La legislación chilena busca intervenir en estos escenarios al reconocer y sancionar la discriminación por edad (edadismo) como categoría autónoma, exigir canales de atención oportunos, proteger la autonomía de decisión frente a exigencias injustificadas y tipificar el abuso patrimonial y económico. La señal es clara: los derechos no pueden depender de la “buena voluntad” de los proveedores de servicios.

La experiencia chilena es relevante para Colombia porque aquí el problema no es la ausencia de normas. El país ratificó la Convención Interamericana sobre la Protección de los Derechos Humanos de las Personas Mayores (Ley 2055 de 2020), adoptó la Política Pública Nacional de Envejecimiento y Vejez 2022-2031, creó el Consejo Nacional de Personas Mayores y cuenta con herramientas para prevenir el abandono y maltrato. Sobre el papel, el marco legal existe; la dificultad aparece en la práctica.

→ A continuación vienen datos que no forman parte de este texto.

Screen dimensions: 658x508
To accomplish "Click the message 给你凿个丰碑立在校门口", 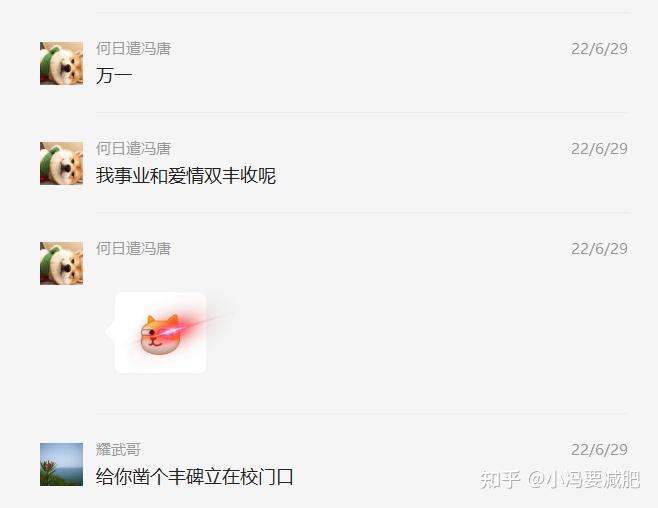I will coord(195,477).
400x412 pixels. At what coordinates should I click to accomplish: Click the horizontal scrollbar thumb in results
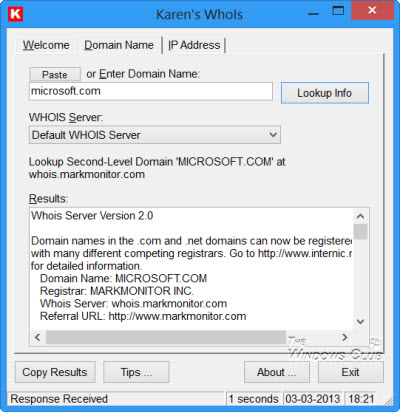(x=166, y=337)
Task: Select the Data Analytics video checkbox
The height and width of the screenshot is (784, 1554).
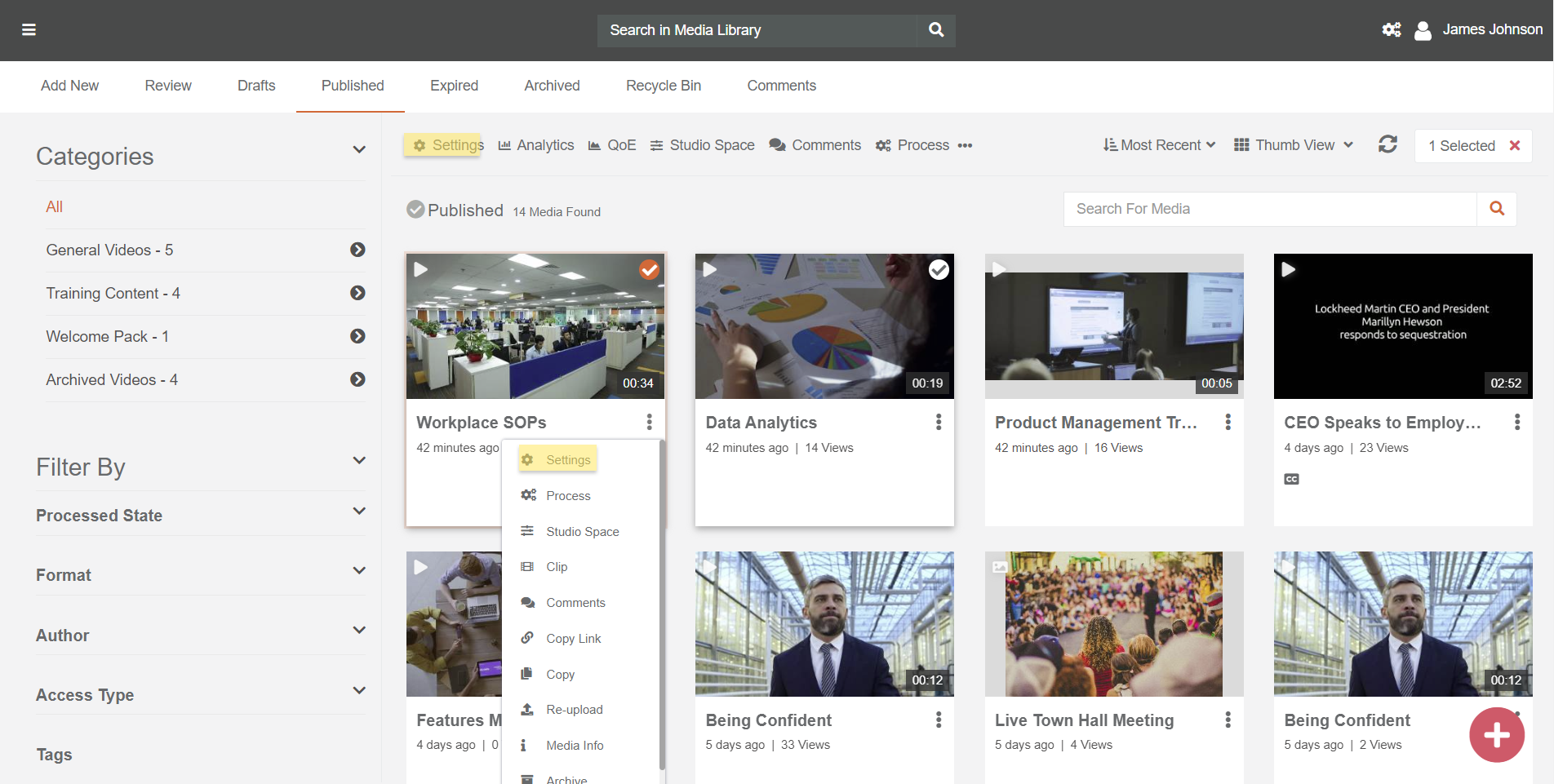Action: pos(939,269)
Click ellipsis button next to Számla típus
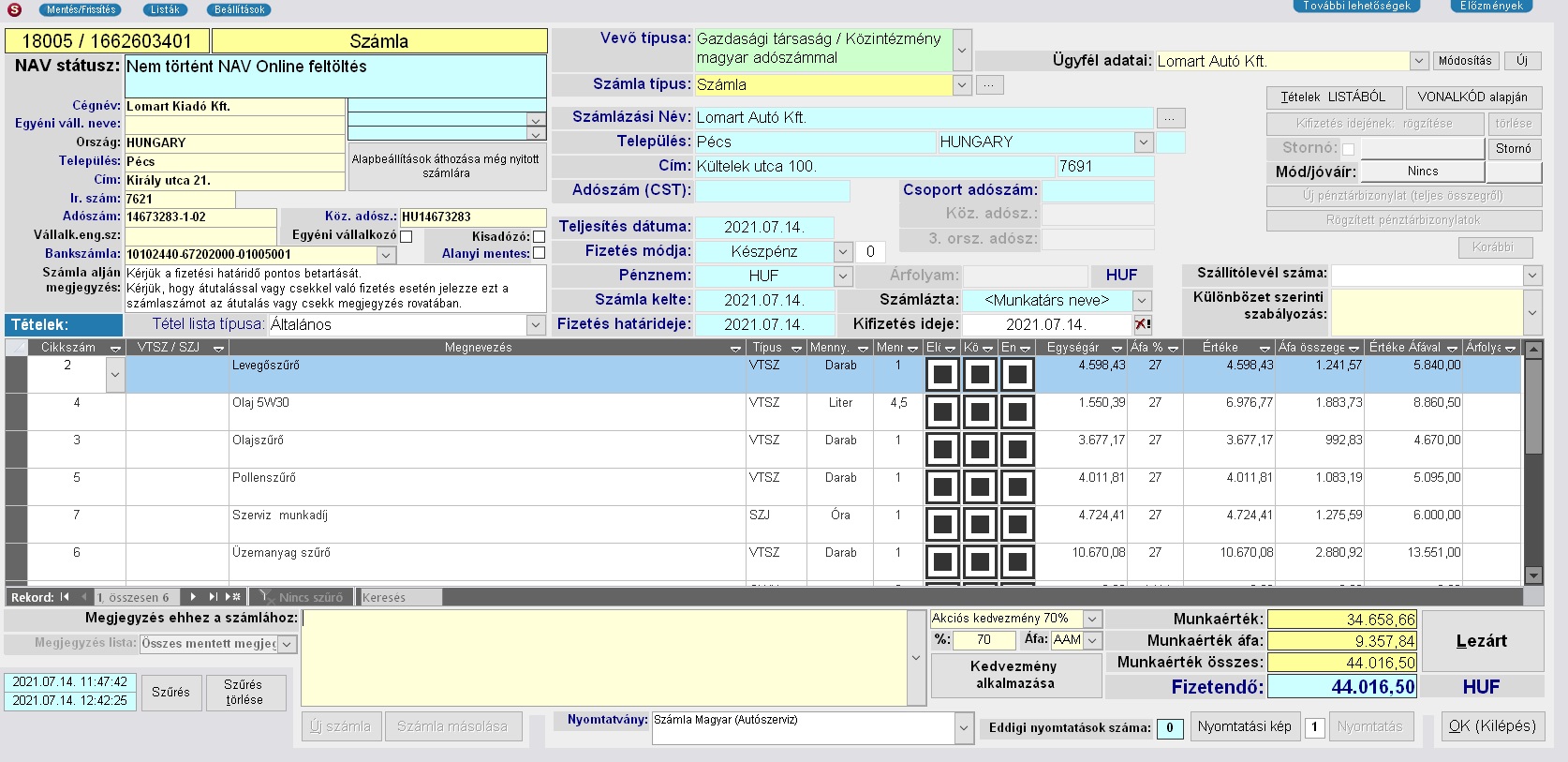The image size is (1568, 762). click(x=989, y=84)
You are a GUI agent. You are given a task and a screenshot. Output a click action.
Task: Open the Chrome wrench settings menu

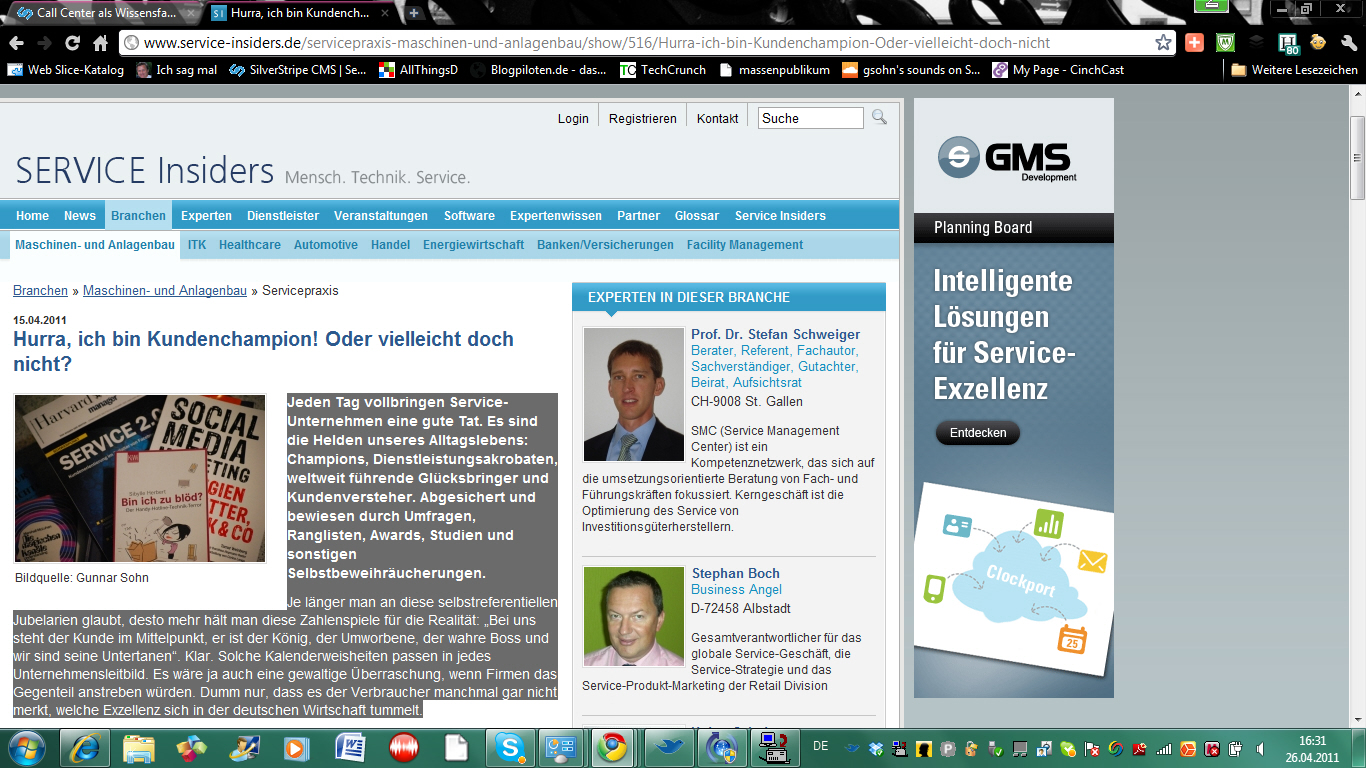coord(1348,43)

En los últimos años, la Corte Constitucional ha debido intervenir reiteradamente para corregir fallas del sistema. La Sentencia SU-367 de 2025 advirtió sobre la omisión estatal en garantizar apoyos adecuados y personalizados, mientras que la T-077 de 2024 mostró cómo la falta de acompañamiento efectivo frena el acceso a la salud de las personas mayores. Ambas decisiones transmiten un mensaje claro: el reconocimiento formal no siempre se traduce en protección real del adulto mayor.

 

La pregunta no es si Colombia necesita más normas, sino cómo lograr que las existentes protejan de verdad. La experiencia chilena plantea tres lecciones clave:

Nombrar los problemas de forma expresa: La discriminación por edad (“edadismo”), el abuso patrimonial y el abandono suelen diluirse en categorías amplias y etéreas. Llamar las cosas por su nombre no garantiza el resultado, pero es un punto de partida indispensable para medir y combatir el fenómeno.

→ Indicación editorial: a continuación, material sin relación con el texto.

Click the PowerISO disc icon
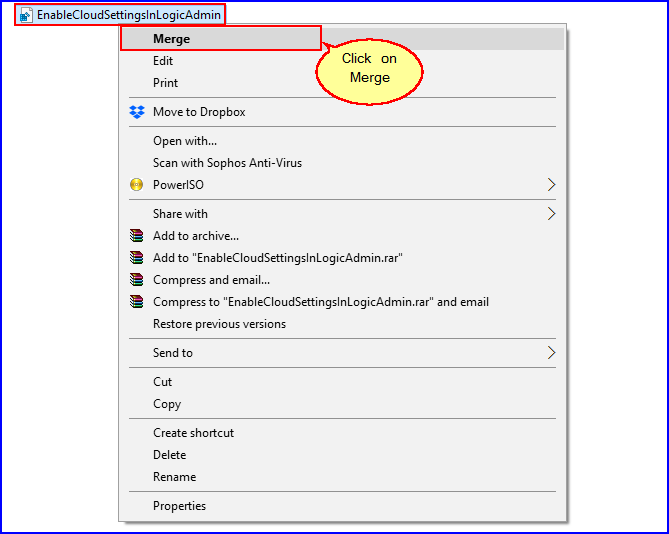 point(137,185)
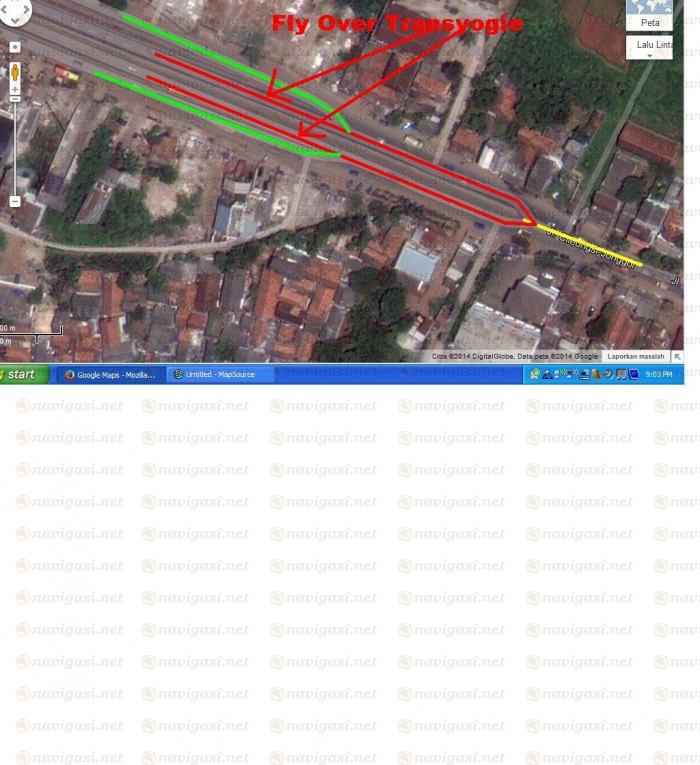Screen dimensions: 700x765
Task: Click the map scale bar
Action: tap(30, 331)
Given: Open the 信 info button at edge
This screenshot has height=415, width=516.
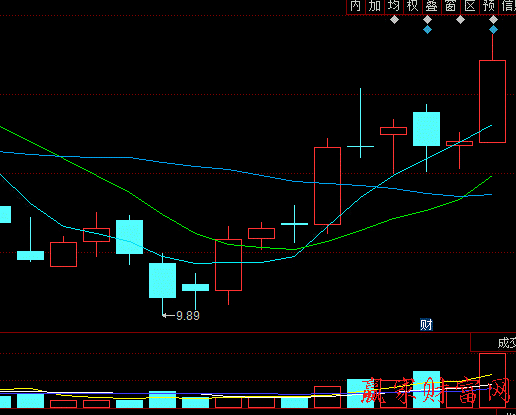Looking at the screenshot, I should click(x=508, y=6).
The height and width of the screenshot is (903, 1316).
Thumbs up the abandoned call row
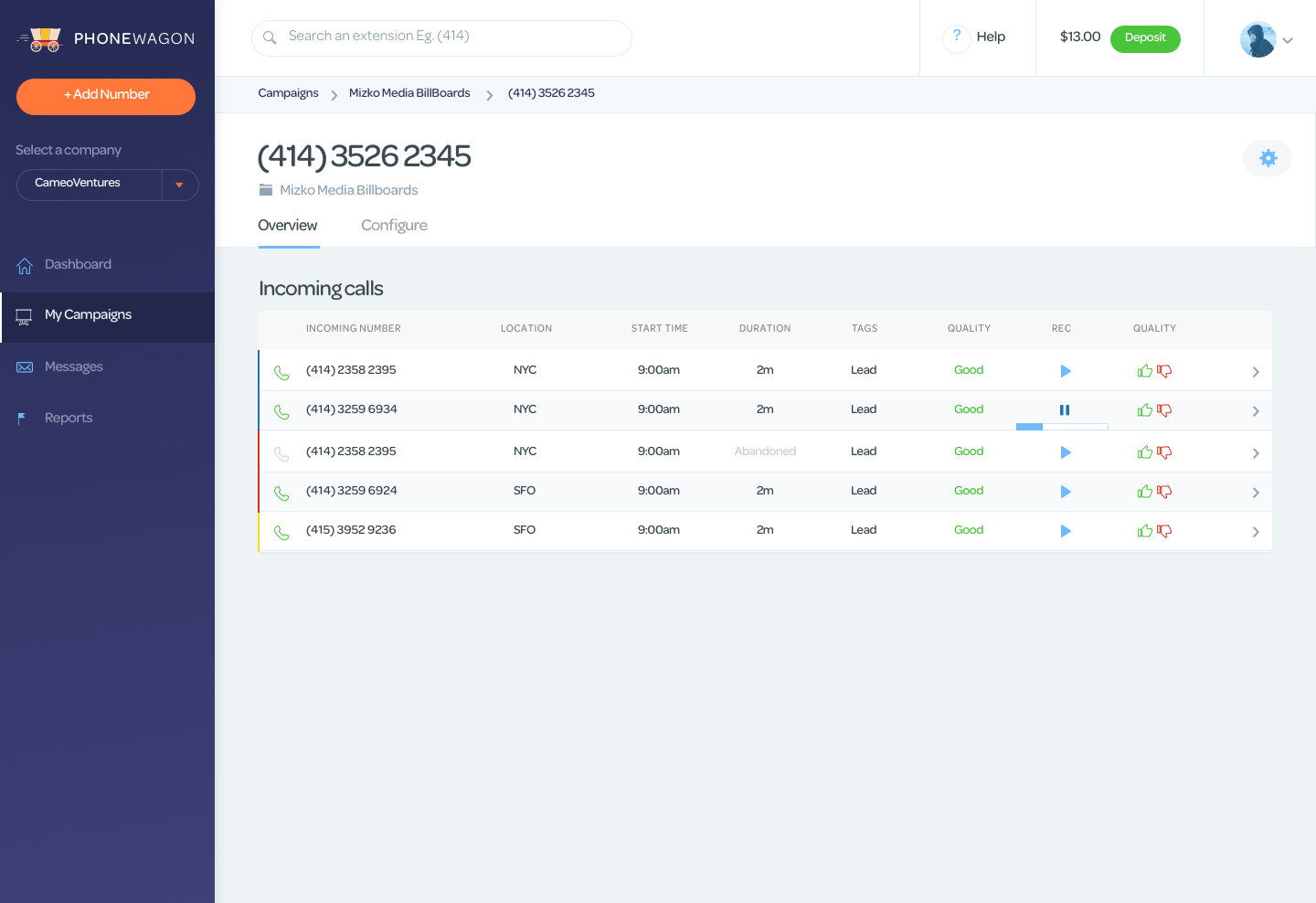pos(1144,452)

Conectar los derechos con los sectores económicos: Entidades financieras, telecomunicaciones y plataformas digitales interactúan a diario con millones de adultos mayores. En una sociedad automatizada con Inteligencia Artificial y chatbots, exigir accesibilidad, lenguaje claro y atención humana no es cortesía; es una condición básica para ejercer derechos.

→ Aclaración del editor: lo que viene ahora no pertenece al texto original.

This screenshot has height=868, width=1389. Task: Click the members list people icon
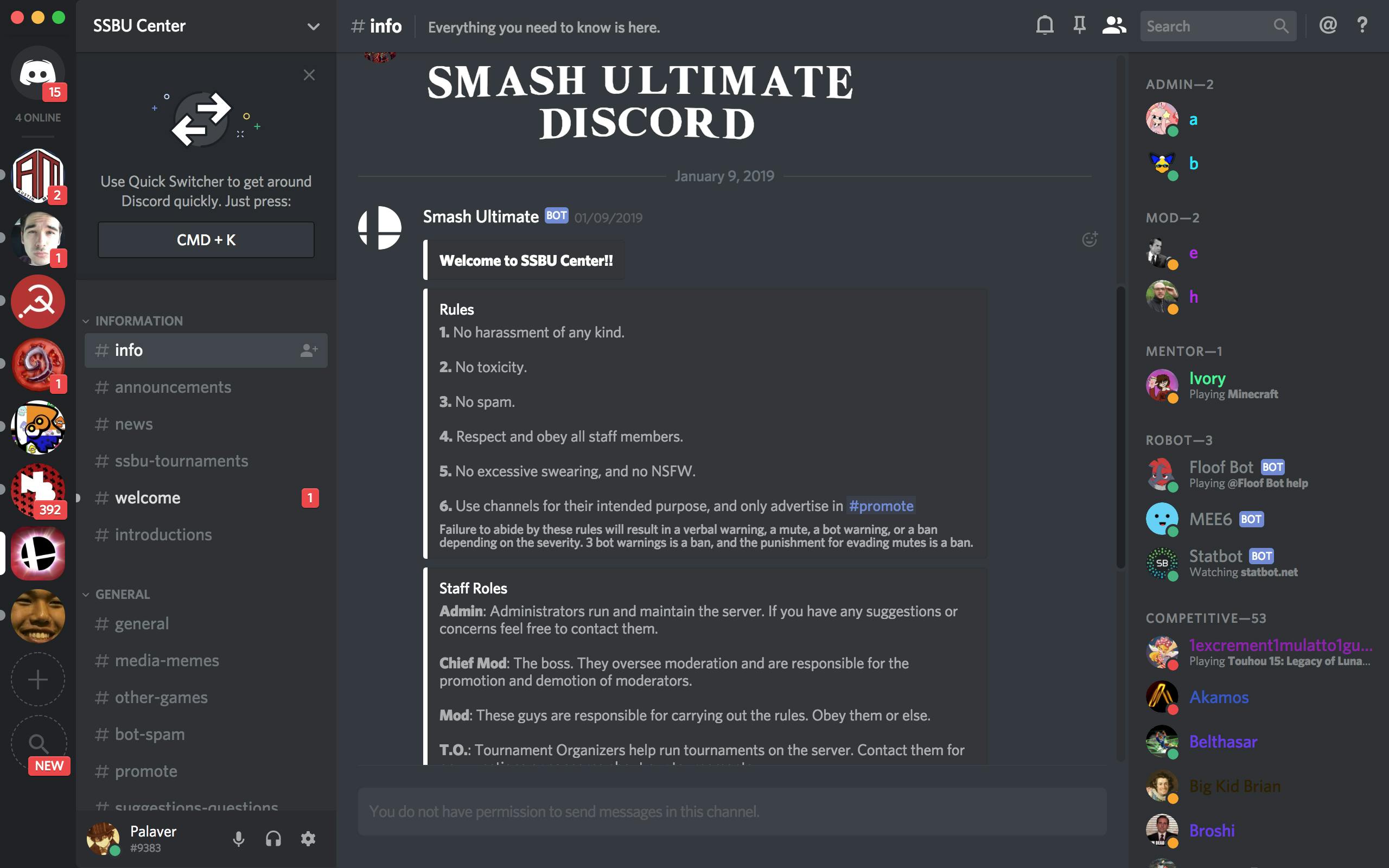click(1113, 27)
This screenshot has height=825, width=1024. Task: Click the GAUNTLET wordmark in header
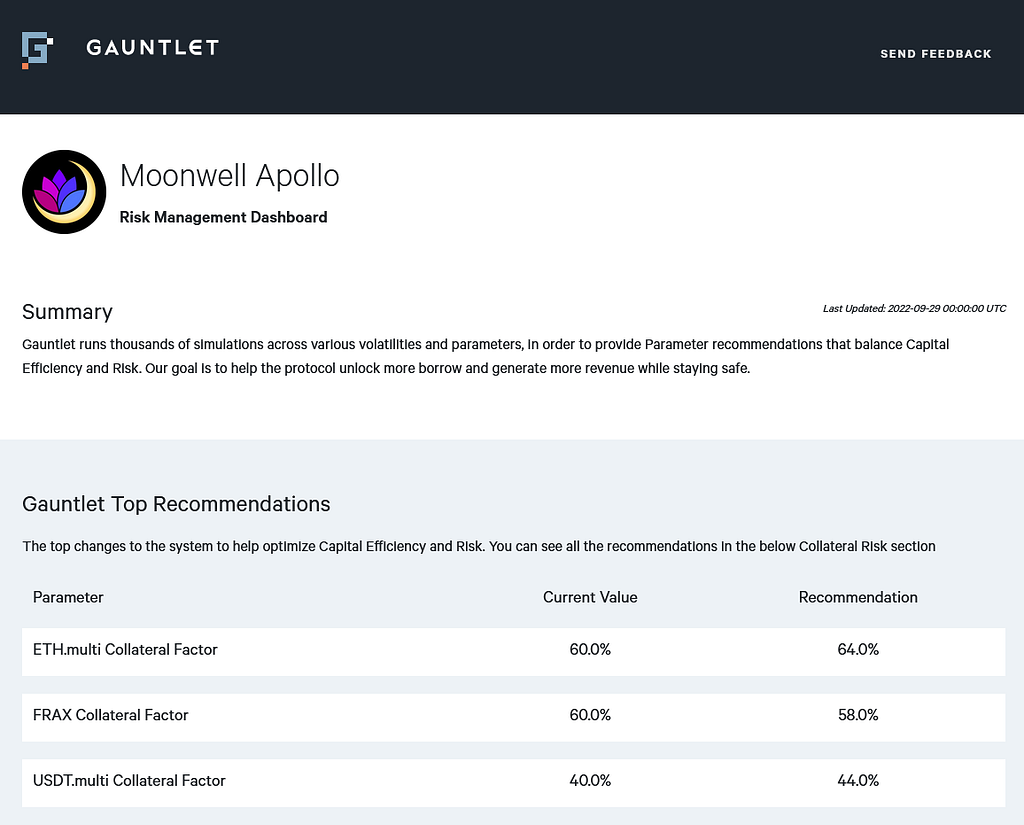pos(152,48)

Fortalecer la trazabilidad institucional: Las políticas públicas requieren indicadores, seguimiento y rendición de cuentas. La protección exige instituciones capaces de medir resultados y corregir fallas cuando estos no se producen.
En última instancia, la forma en que una sociedad trata a sus personas mayores revela cómo entiende la dignidad humana. La protección de los adultos mayores sigue siendo un tema incómodo que preferimos esquivar. Tal vez porque nos obliga a admitir una verdad sencilla: el envejecimiento no es un problema de otros, es una realidad que, con suerte, nos alcanzará a todos.